Liquid-liquid phase separation (LLPS) brings together functionally related proteins through the intrinsic biophysics of proteins in a process that is driven by reducing free energy and maximizing entropy. The process of LLPS allows proteins to form structures, termed membrane-less organelles. These diverse, dynamic organelles are active in a wide range of processes in the nucleus, cytoplasm, mitochondria and synapse, and ranging from bacteria to plants to eukaryotes. RNA and DNA present long chained charged polymers that promote LLPS. Consequently, many RNA binding proteins (RBPs) and DNA binding proteins form membrane-less organelles. However, the highly concentrated phase separated state creates conditions that also promote formation of irreversible protein aggregates. Mutations in RNA and DNA binding proteins that increase the stability of irreversible aggregates also increase the accumulation of irreversible aggregates directly and from membrane-less organelles. Many of the RBPs that exhibit disease-linked mutations carry out cytoplasmic actions through stress granules, which are a pleiotropic type of RNA granule that regulates the translational response to stress. Phosphorylation and oligomerization of tau facilitates its interactions with RBPs and ribosomal proteins, affecting RNA translation; we propose that this is a major reason that tau becomes phosphorylated with stress. Persistent stress leads to the accumulation of irreversible aggregates composed of RBPs or tau, which then cause toxicity and form many of the hallmark pathologies of major neurodegenerative diseases. This pathophysiology ultimately leads to multiple forms of neurodegenerative diseases, the specific type of which reflects the temporal and spatial accumulation of different aggregating proteins.

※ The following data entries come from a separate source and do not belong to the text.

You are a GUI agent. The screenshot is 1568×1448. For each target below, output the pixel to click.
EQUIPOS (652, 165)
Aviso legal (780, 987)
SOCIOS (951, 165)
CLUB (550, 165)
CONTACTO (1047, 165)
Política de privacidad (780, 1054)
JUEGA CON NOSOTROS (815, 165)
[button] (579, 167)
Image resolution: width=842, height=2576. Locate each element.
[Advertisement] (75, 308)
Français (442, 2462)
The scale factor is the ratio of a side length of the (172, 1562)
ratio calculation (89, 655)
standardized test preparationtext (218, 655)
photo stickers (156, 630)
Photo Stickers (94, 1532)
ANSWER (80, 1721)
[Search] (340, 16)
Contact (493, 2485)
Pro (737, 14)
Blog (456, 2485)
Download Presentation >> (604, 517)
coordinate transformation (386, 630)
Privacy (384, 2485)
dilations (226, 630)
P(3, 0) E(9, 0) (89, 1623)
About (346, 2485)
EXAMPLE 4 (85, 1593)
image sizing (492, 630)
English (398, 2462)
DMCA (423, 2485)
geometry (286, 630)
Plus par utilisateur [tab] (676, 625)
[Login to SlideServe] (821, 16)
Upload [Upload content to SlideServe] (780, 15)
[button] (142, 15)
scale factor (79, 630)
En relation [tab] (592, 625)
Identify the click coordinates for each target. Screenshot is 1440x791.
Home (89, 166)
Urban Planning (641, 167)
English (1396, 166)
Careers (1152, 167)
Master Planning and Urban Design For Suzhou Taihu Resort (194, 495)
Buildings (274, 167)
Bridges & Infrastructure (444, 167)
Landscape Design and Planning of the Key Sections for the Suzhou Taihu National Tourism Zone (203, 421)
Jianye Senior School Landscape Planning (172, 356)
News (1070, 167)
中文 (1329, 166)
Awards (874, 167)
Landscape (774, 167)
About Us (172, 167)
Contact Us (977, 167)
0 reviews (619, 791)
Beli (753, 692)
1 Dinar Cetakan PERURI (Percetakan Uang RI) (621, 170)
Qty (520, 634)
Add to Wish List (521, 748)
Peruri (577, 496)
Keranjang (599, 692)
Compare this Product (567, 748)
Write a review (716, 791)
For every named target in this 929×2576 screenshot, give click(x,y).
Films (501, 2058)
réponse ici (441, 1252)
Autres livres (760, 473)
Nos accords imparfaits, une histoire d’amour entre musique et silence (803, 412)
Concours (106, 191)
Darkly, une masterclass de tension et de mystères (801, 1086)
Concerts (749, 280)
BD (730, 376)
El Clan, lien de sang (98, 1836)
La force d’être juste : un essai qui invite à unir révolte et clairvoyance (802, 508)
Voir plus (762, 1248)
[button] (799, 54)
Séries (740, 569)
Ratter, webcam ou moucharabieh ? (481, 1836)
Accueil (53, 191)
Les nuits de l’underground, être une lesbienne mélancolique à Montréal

液相-液相分离（LLPS）通过减少蛋白质的内在生物物理过程将功能相关的蛋白质聚集在一起，该过程由降低自由能和最大程度地提高熵来驱动。LLPS的过程允许蛋白质形成称为无膜细胞器的结构。这些多样的动态细胞器在细胞核，细胞质，线粒体和突触的广泛过程中活跃，从细菌到植物再到真核生物。RNA和DNA存在促进LLPS的长链带电聚合物。因此，许多RNA结合蛋白（RBP）和DNA结合蛋白形成了无膜细胞器。然而，高度浓缩的相分离状态创造了也促进不可逆蛋白质聚集体形成的条件。RNA和DNA结合蛋白的突变增加了不可逆聚集体的稳定性，也直接增加了不可逆聚集体从无膜细胞器中的积累。表现出与疾病相关的突变的许多RBP通过应激颗粒执行细胞质作用，应激颗粒是多效型的RNA颗粒，可调节对应激的翻译反应。tau的磷酸化和寡聚化促进了它与RBP和核糖体蛋白的相互作用，影响RNA的翻译；我们认为这是tau因压力而被磷酸化的主要原因。持续的压力导致由RBP或tau组成的不可逆聚集体的积累，然后引起毒性并形成许多主要神经退行性疾病的标志性病理。